San Diego is the place I'd be living if I weren't married. However, I would also be a pot-smoking, jobless, beach bum mooching off my friends who work at Red Lobster, so I guess it's better this way. My cousin lives there, and I experienced a few days of her lifestyle and I realllllllly liked it. I liked it too much, I think, because I almost cried on the plane ride back home. Amber is the person I would be if I was born with a social gene. We have equal parts craftiness and mathematicalness, and we have the same nose and chin. She, though, knows how to talk to people and is energized by social interaction, whereas too many conversations drain my spirit. She is exactly where she wants to be in life, and it was exhilarating to be around her, even when we were just laying on the beach, drooling into the sand. There wasn't enough structure for me there, however, which is why I've determined that I'd be some sort of aimless layabout within weeks of settling in. That's how I would settle. In the sand.
So after mellowing out for a few days in SoCal, David and I went on the yearly Big Bob/Little Bob camping trip, courtesy of David's boss and his cohort at CalTech. Actually it was courtesy of David, who organized the Stanford side of the extravaganza. This year it was held in Yosemite, where I have been but once and that was just around the valley floor like countless other tourists. This time we had a gang of eager young chemists yearning to scale every mountain peak they saw! We hiked ten miles a day, up misting slippery waterfalls, across bald granite domes, down dusty steep hillsides-all over the place. Every night we had gourmet dinners of Korean barbecue, tri-tip and grilled veggies, and the ever popular foil dinners. The first night, when I looked around the campfire and saw a ring of people not quite sure what to do with themselves, I immediately racked my brain for a quick, energetic song to get everyone's mood up. I miss camp. I miss songs.

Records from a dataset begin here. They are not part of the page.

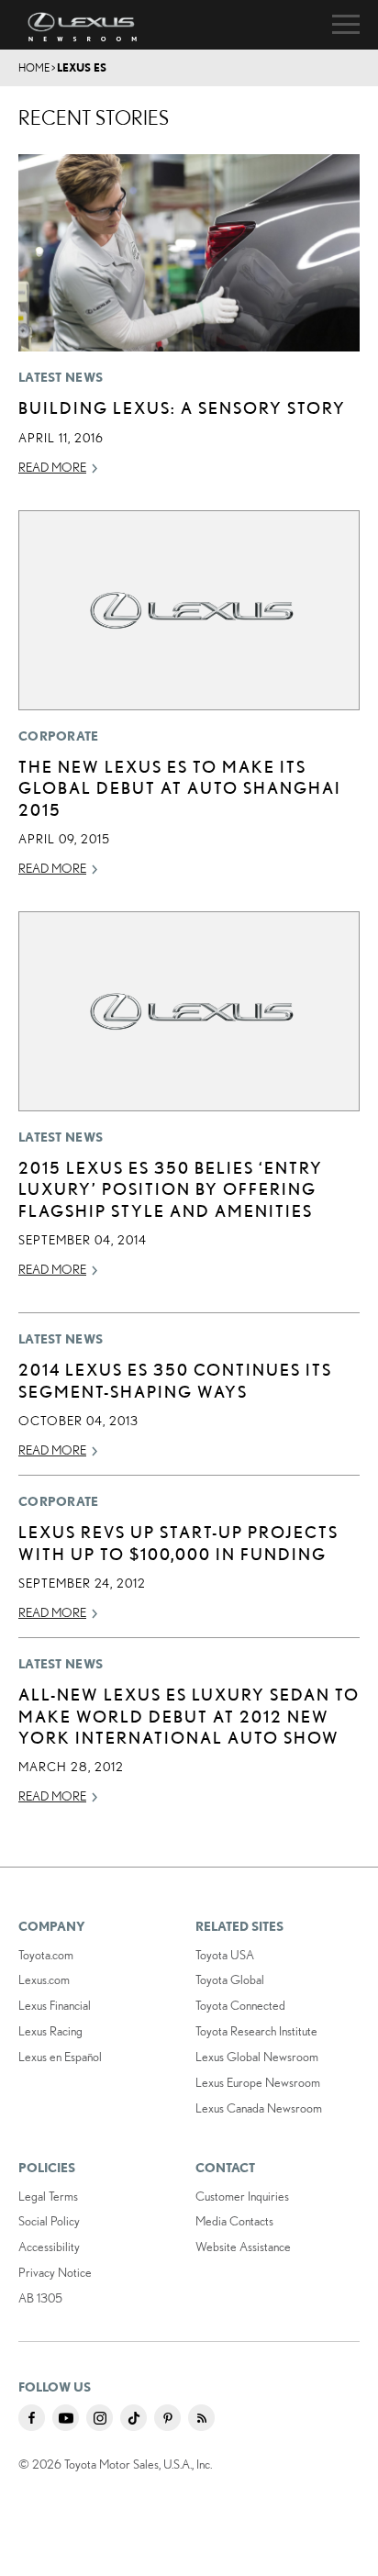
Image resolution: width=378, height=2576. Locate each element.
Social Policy (49, 2221)
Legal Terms (48, 2196)
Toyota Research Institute (256, 2031)
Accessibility (49, 2246)
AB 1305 (40, 2298)
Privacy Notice (55, 2272)
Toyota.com (45, 1954)
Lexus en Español (60, 2056)
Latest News (60, 377)
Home (34, 67)
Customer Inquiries (242, 2196)
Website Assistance (243, 2246)
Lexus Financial (54, 2005)
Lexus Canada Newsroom (258, 2108)
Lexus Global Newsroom (256, 2056)
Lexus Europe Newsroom (257, 2082)
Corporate (58, 736)
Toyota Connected (240, 2005)
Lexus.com (44, 1979)
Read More (52, 467)
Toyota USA (224, 1954)
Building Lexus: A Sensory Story (182, 407)
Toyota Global (229, 1979)
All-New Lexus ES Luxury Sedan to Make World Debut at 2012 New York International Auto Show (189, 1715)
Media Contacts (234, 2221)
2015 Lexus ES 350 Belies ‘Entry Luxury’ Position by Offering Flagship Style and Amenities (170, 1189)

I miss being goofy and having everyone go along with it. I haven't thought about how much camp was a part of my life until I was talking to one of the people we gave a ride to who also went to camp every summer of her formative years. I like being useful to society in my small way, helping "girls grow strong" or whatever. But I also feel like my time at camp has passed, and I can't go back again, like it's Narnia. Or if I do go back, I would have to be old, and have kids of my own...every time you go up a level of responsibility, the magic fades a bit. When you are in charge of adults, there is a separation between you and the raw heart of camp. Perhaps you appreciate camp in a different way when you are mature. Clearly I am not mature and I don't know if I ever will be.
I didn't even set out to wax nostalgic about camp. I wanted to say that I didn't wash myself for four days, and I'm still appreciating the shower I took last night after getting home from camping.